- [DO THIS]:
Count the lines in the entries below that contain the string "text", treating uppercase and lowercase letters as different. Reply with the number only.

— START RECORDS —

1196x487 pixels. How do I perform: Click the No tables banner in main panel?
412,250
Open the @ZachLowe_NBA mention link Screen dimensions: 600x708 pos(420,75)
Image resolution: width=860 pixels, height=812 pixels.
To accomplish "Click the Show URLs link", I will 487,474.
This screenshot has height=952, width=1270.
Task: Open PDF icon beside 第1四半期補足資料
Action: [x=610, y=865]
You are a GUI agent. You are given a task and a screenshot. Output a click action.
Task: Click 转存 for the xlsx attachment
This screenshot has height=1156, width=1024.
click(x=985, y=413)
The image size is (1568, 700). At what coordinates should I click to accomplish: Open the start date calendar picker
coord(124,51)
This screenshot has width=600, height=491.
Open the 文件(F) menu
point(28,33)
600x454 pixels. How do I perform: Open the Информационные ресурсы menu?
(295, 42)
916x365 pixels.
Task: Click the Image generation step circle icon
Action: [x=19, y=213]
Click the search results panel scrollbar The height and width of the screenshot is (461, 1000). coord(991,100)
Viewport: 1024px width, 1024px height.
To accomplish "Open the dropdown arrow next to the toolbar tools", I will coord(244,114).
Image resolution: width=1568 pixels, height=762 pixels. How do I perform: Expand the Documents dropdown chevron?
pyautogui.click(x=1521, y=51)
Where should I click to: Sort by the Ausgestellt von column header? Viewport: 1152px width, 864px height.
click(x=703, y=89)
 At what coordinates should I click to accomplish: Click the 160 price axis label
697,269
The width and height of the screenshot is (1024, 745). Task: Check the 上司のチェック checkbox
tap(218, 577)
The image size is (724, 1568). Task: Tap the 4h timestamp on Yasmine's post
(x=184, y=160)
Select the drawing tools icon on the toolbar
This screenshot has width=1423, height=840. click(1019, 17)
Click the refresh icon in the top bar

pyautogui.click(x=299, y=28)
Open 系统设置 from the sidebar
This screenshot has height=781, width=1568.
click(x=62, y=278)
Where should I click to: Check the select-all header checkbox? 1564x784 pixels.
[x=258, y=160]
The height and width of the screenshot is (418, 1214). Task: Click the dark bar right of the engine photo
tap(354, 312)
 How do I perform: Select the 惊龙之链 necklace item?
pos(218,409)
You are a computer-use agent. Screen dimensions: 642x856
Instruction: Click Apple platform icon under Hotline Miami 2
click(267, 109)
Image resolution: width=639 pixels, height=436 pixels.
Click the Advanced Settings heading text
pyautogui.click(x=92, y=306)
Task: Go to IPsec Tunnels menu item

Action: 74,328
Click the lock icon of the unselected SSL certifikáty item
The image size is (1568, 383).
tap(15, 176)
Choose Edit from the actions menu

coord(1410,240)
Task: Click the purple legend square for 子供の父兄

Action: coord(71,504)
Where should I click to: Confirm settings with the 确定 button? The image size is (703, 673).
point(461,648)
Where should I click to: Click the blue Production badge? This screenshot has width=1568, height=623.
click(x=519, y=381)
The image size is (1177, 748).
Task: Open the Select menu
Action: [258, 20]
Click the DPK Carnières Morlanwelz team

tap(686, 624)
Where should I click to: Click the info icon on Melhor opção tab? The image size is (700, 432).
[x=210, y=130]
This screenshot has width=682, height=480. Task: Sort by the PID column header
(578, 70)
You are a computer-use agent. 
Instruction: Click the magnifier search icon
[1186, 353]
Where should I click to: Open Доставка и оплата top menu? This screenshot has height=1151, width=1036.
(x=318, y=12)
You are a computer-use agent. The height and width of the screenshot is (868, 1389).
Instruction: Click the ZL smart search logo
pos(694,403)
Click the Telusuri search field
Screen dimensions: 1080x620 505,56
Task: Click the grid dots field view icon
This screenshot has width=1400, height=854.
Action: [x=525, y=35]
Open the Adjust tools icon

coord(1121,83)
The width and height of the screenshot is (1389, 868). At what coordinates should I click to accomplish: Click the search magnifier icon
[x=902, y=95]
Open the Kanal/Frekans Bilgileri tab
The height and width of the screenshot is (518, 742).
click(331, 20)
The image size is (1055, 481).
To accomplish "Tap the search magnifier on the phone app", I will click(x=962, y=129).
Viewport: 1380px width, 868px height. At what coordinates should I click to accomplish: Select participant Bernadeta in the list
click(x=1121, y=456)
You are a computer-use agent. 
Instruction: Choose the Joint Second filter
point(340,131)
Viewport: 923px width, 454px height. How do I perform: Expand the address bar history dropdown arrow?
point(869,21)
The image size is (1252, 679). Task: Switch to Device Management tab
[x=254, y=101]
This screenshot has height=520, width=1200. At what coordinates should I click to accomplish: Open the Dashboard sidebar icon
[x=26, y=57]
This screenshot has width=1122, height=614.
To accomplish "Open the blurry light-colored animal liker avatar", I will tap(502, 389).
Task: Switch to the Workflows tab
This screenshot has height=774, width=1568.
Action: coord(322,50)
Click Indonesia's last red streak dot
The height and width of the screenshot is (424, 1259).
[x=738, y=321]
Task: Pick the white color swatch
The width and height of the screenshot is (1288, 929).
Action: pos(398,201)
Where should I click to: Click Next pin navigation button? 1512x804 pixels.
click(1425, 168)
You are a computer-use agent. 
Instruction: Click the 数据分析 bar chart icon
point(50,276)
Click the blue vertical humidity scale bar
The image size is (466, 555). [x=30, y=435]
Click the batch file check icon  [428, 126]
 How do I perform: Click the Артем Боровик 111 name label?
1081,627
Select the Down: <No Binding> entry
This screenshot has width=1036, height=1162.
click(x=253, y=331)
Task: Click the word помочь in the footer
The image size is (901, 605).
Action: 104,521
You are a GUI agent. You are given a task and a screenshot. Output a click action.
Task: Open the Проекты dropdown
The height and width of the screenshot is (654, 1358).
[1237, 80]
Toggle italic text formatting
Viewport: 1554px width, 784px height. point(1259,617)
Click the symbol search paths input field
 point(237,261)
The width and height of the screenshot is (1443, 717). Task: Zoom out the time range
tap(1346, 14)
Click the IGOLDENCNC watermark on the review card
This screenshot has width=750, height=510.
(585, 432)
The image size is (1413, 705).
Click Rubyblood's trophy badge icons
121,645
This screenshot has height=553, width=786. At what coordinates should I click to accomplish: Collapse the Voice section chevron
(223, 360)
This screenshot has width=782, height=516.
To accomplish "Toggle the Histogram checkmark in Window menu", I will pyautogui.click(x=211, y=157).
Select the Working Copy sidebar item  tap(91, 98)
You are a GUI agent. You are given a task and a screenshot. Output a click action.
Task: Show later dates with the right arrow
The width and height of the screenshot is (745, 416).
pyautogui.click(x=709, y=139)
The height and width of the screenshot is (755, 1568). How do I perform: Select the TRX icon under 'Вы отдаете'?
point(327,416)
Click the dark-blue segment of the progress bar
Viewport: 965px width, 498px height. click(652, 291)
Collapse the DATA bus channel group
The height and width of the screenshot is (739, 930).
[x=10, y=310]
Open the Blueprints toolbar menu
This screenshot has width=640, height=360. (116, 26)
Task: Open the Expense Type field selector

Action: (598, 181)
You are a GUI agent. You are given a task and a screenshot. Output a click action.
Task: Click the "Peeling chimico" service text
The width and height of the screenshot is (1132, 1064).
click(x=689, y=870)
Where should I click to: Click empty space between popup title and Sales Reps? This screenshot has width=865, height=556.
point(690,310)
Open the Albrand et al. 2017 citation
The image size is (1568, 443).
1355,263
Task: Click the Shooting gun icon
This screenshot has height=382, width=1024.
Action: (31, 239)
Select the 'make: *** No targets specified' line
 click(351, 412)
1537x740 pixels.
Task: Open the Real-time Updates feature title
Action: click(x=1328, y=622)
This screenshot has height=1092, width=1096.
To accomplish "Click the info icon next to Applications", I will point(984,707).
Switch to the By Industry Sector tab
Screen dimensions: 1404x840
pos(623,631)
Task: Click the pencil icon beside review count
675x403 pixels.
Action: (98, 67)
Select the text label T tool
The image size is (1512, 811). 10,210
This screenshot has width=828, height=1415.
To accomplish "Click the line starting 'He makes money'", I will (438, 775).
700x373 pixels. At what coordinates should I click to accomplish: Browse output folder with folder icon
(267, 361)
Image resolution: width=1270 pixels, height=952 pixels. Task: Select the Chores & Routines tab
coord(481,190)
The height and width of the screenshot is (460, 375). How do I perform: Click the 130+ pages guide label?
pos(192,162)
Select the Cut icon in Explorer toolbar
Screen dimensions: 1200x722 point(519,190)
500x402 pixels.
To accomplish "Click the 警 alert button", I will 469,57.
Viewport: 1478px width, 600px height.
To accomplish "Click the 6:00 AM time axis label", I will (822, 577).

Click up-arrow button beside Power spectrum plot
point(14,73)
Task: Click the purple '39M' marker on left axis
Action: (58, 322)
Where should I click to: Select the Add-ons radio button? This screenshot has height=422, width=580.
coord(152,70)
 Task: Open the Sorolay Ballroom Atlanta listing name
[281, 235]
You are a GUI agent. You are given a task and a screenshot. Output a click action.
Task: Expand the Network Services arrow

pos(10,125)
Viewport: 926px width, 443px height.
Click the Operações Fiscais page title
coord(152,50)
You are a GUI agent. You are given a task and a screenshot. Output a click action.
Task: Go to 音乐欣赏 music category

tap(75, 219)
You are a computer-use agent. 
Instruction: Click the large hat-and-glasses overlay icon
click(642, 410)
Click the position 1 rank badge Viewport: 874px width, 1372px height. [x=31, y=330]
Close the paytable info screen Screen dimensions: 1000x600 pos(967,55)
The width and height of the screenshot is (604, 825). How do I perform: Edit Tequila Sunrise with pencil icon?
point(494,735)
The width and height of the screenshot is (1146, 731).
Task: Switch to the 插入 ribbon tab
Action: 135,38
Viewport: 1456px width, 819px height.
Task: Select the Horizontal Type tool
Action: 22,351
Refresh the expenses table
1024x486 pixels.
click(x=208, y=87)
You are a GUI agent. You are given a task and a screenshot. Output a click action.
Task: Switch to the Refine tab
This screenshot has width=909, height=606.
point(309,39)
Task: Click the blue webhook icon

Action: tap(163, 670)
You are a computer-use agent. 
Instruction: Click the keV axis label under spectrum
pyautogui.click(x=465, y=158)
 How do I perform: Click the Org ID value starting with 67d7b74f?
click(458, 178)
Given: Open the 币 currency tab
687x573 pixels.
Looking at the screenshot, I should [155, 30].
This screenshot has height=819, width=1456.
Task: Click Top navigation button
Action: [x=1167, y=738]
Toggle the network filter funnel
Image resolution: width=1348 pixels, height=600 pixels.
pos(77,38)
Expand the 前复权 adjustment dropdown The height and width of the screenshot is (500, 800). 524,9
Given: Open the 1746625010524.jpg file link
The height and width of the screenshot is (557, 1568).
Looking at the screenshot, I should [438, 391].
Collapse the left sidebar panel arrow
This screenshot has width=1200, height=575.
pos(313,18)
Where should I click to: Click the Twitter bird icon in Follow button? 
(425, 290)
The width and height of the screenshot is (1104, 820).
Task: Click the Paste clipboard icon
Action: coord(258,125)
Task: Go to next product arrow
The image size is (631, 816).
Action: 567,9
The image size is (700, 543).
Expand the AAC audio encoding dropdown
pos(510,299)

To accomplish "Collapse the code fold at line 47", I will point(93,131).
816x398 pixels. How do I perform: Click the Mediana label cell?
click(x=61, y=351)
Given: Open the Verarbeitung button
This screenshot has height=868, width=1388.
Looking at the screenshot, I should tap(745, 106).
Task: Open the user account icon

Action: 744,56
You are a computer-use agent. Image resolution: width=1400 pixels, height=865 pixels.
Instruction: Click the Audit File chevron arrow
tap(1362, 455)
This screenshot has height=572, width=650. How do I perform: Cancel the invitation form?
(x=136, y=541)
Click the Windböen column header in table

— END RECORDS —

- [ANSWER]:
4